Passage -

_____

This is the third in a series of five essays about Olivia (1951). These essays are based on personal reflections, research, and observations related to the film. I offer these words only in appreciation of the film and those who made it.
Upon arriving at Les Avons, Olivia is promptly informed that pupils typically fall into two camps: Julistes (those who prefer Julie) and Caristes (those who prefer Cara). Several students make bets about which camp Olivia will fall into, perhaps unaware that she, most of all, shouldn’t have a preference. As the story unfolds, we see Olivia trying the headmistresses on for size. She finds that spoiled Cara is perfectly content to remain still and be pampered, while visions of authoritarian Julie are always fleeting and at a distance.
For Olivia, there’s no easy way to close that distance. Julie is perpetually unimpressed with her work, with her intelligence, with her beauty. There is always someone more diligent, more clever, more attractive than she.
“There is something there, evidently,” Julie says upon examining Olivia’s work, likely in comparison to former student Laura whose intelligence is beyond reach for any of the girls. But still, it’s “un peu pauvre.”
Later, Julie suggests that Olivia “has her points” in comparison to the beauty another student, Cécile, possesses. But then, too, Olivia never quite lives up to this other student. It isn’t that Julie finds Laura or Cécile more desirable, per se; it’s that their positive attributes are all they have to offer. Laura is intelligent but not beautiful, and Cécile is beautiful but not intelligent.
But in Olivia, Julie sees something more. And it’s that something—a nostalgia or potential, perhaps—that calls to Julie and prompts her to invite Olivia ever closer for examination. That examination reveals a bright girl who could one day, with the right encouragement, possess enough grace and wit to turn heads. Perhaps even her own, as we see in the moment below:

In addition to elevating Olivia as a promising student, Julie also encourages her in other ways. Here, we see Julie inviting Olivia to sit at her right hand after having critiqued the food she was served at table. A vexed and attention-starved Cara sits at Julie’s left hand waiting to cause a scene:

The similarities between Olivia and Cara are hard to ignore: both sport blonde curls, pouting lips, and a penchant for histrionics. Olivia learns to temper her emotions as she rides the waves of validation and rejection from Julie. Cara, however, only responds to perceived slights from Julie, likely as a result of the wedge her right hand woman, Frau Riesner, has driven between them. What happens then is that Julie gravitates to Olivia whose history is entwined with hers, whose appearance and personality are a reminder of something lost, whose eyes watch her with all the love and desire she doesn’t receive elsewhere. But even all this isn’t enough.
As Olivia comes closer into view, Julie recognizes that while her young student has potential, she offers none of the riches in beauty, in grace, in intelligence, or in partnership that perhaps Cara once did. In comparison to the one Julie truly loves, Olivia will always be leagues behind. In essence, all the praise Julie bestows upon Laura and Cécile—and that Olivia so desperately wishes to receive—hinges not on how Laura and Cécile compare to Cara, but on the fact that their potential exists separately from Julie’s love for her. Julie feels at ease remarking on and amplifying what makes Laura and Cécile desirable because she herself could never desire them—they aren’t and couldn’t ever be her Cara.

_____

[Collected data]
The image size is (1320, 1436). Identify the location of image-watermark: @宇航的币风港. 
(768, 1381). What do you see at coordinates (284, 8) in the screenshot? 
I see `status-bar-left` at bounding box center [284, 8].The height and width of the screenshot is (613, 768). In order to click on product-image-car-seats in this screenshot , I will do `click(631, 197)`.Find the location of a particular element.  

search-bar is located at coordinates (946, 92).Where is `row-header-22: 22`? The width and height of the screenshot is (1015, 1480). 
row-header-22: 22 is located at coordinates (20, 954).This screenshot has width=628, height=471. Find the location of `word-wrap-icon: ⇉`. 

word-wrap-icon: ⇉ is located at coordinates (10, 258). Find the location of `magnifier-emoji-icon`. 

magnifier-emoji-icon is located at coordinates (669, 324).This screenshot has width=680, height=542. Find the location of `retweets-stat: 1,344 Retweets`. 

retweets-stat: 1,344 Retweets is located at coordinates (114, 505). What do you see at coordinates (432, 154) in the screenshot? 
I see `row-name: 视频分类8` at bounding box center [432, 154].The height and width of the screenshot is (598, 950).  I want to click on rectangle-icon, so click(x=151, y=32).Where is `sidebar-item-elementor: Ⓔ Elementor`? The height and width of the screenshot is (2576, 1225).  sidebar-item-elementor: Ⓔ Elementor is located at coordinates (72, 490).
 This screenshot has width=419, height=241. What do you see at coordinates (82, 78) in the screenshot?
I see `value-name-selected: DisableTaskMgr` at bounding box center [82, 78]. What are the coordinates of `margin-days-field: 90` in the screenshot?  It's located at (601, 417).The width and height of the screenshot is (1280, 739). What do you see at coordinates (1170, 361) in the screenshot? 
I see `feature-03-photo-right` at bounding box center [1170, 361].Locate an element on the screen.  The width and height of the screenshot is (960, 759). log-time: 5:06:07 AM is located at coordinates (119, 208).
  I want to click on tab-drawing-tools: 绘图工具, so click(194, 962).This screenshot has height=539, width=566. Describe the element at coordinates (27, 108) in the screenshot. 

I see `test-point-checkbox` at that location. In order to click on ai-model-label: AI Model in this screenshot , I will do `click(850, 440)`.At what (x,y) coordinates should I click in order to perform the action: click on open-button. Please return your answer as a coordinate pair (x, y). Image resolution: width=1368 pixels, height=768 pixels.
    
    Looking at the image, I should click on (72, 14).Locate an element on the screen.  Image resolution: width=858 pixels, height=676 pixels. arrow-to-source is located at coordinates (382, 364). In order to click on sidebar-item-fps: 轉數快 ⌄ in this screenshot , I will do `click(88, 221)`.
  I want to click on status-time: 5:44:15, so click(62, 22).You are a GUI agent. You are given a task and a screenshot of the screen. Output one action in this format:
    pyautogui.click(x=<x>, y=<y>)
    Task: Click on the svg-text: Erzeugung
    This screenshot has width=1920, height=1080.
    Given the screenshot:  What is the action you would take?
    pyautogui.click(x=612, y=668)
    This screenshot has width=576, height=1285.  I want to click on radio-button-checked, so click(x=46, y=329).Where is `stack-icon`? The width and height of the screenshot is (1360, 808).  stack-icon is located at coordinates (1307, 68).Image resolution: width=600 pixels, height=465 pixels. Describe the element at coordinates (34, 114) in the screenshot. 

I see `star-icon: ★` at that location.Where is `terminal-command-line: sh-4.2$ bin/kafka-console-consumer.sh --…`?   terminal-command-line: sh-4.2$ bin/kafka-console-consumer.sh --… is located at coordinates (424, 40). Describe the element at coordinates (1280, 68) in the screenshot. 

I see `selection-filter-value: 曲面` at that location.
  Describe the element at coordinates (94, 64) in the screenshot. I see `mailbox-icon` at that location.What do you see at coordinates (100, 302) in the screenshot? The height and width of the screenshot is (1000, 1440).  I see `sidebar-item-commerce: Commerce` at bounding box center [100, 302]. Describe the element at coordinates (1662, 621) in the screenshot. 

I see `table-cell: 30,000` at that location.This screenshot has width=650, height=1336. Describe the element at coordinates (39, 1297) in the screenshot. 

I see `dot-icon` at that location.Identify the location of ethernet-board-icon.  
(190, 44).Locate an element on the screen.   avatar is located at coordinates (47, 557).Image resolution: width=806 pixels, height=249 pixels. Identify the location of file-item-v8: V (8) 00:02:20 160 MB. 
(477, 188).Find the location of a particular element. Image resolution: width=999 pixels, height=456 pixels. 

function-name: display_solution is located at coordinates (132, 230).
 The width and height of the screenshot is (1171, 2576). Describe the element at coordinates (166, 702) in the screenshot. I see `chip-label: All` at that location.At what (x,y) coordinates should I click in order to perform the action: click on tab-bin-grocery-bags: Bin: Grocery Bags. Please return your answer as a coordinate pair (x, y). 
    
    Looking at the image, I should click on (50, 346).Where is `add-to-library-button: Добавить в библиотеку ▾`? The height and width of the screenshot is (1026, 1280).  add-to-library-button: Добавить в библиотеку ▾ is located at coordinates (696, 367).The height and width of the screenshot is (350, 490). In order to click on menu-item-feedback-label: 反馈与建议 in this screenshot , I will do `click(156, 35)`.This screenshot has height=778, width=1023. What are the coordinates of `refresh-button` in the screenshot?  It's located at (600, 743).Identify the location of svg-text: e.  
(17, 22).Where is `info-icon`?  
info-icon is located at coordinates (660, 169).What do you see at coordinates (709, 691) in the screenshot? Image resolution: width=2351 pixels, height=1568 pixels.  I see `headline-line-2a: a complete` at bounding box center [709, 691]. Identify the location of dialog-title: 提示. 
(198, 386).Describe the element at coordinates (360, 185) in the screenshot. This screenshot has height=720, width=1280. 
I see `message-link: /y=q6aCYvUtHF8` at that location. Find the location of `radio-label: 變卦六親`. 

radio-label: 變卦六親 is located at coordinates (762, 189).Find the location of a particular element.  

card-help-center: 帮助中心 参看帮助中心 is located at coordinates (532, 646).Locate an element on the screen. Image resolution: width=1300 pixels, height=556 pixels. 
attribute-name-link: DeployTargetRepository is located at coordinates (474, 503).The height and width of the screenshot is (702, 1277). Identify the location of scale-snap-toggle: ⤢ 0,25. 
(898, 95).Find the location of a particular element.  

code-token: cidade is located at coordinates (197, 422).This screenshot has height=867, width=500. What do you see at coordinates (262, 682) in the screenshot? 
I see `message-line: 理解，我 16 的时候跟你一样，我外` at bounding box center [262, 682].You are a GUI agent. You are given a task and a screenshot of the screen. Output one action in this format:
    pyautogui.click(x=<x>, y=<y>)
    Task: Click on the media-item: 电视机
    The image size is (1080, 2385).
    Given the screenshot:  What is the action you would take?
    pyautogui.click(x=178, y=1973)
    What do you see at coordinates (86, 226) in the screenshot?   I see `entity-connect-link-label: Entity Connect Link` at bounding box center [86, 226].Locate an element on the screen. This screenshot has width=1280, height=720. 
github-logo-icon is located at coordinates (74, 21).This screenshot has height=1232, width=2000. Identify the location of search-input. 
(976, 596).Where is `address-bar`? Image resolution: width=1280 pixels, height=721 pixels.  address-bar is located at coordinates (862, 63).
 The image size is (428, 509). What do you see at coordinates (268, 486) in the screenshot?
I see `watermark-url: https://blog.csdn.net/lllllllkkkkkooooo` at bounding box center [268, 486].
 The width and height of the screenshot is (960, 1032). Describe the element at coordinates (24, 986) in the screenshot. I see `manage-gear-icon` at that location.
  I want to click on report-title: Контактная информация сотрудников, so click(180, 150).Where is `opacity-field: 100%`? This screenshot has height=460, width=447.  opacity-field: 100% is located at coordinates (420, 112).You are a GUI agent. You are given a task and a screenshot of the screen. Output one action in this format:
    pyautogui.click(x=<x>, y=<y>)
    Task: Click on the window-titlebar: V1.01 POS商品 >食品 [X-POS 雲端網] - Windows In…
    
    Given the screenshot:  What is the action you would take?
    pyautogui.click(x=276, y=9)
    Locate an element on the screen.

_____

In the essay on Olivia, take the part that opens with "As Olivia comes" and closes with "be her Cara.", and write it out again with "potential" replaced by "promise" each time it occurs.

As Olivia comes closer into view, Julie recognizes that while her young student has promise, she offers none of the riches in beauty, in grace, in intelligence, or in partnership that perhaps Cara once did. In comparison to the one Julie truly loves, Olivia will always be leagues behind. In essence, all the praise Julie bestows upon Laura and Cécile—and that Olivia so desperately wishes to receive—hinges not on how Laura and Cécile compare to Cara, but on the fact that their promise exists separately from Julie’s love for her. Julie feels at ease remarking on and amplifying what makes Laura and Cécile desirable because she herself could never desire them—they aren’t and couldn’t ever be her Cara.